Dans cette exposition, de jeunes artistes emploient diverses stratégies pour interagir avec la mémoire. Pour Servane Gis, l’inspiration est venue d’une archive photographique tombée par hasard entre ses mains. L’acte artistique lui permet de vivre la vie de l’Autre. Le concept de postmémoire de Jordan Thiebaut s’enracine dans les souvenirs d’enfance et les albums photos familiaux, menant finalement à une déconstruction de la mémoire et à la création d’une histoire alternative. Au centre du travail de Jinya Liang se trouve une réflexion sur son propre code génétique, qu’elle présente de manière originale et métaphorique. Pour Yeva Ovcharova, la quête de soi passe par sa relation avec sa mère, restée en Ukraine. Célia Jeanjean invoque les fantômes de la Seconde Guerre mondiale, posant la question rhétorique : « Plus jamais ça ? » (Hélas, la réponse est déjà évidente). En travaillant la mémoire, l’artiste cesse d’être seulement un sujet pour devenir un acteur, critiquant les mécanismes de l’amnésie sociale.  

Dans son projet, Lorena Maxim redonne vie à des objets hérités – des ornements en porcelaine délicate et des broderies fines – qu’elle transfère et reproduit comme des gestes intimes de réminiscence. Vera Belousov plonge dans l’univers des photographies trouvées, des instantanés de vies inconnues qui tracent en silence un territoire familier : la République de Moldavie, au crépuscule de l’époque soviétique. Mădălina Tița porte son regard sur la matérialité de l’image elle-même, questionnant sa nature éphémère en lien avec la mémoire. Pour Denisa Ceascai, la réécriture des messages inscrits au dos des photographies devient un rituel tendre, une manière de traverser la perte. Maria Albu explore le concept de mémoire collective et sa fragilité, sur le fond de notre passé communiste.

À la fin du siècle dernier, Jacques Derrida a introduit le concept de l’hauntologie  – une ontologie spectrale dans laquelle le présent est habité par les spectres du passé : des histoires non résolues et réprimées. Ces « fantômes » nous reviennent sous forme d’images et de traumatismes culturels qui façonnent notre identité. L’art, par son langage visuel et émotionnel, devient souvent un moyen de rencontrer ces spectres.  

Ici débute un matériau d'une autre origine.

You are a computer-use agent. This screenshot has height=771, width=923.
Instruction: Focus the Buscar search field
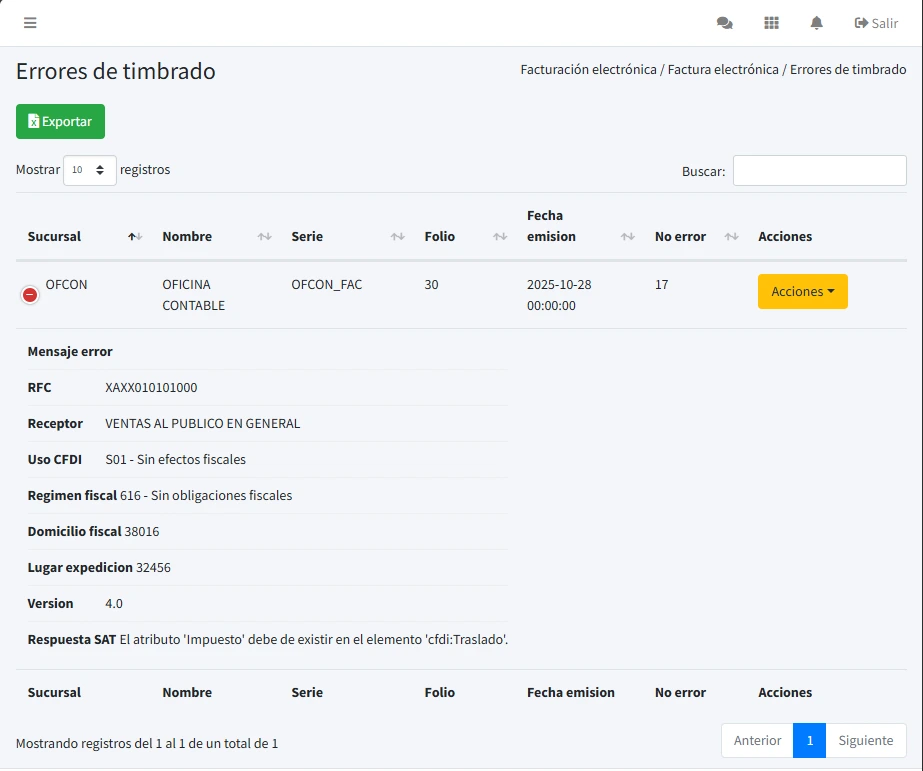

Cette exposition aborde la mémoire comme une pratique performative : des actes de souvenir, d’oubli, de reconstruction et d’imagination. Le sujet façonne son identité dans un dialogue constant avec les contextes sociaux, historiques et personnels. L’auto-identification est un processus continu. Nous nous recréons chaque fois que nous nous souvenons. Et chaque fois que nous oublions.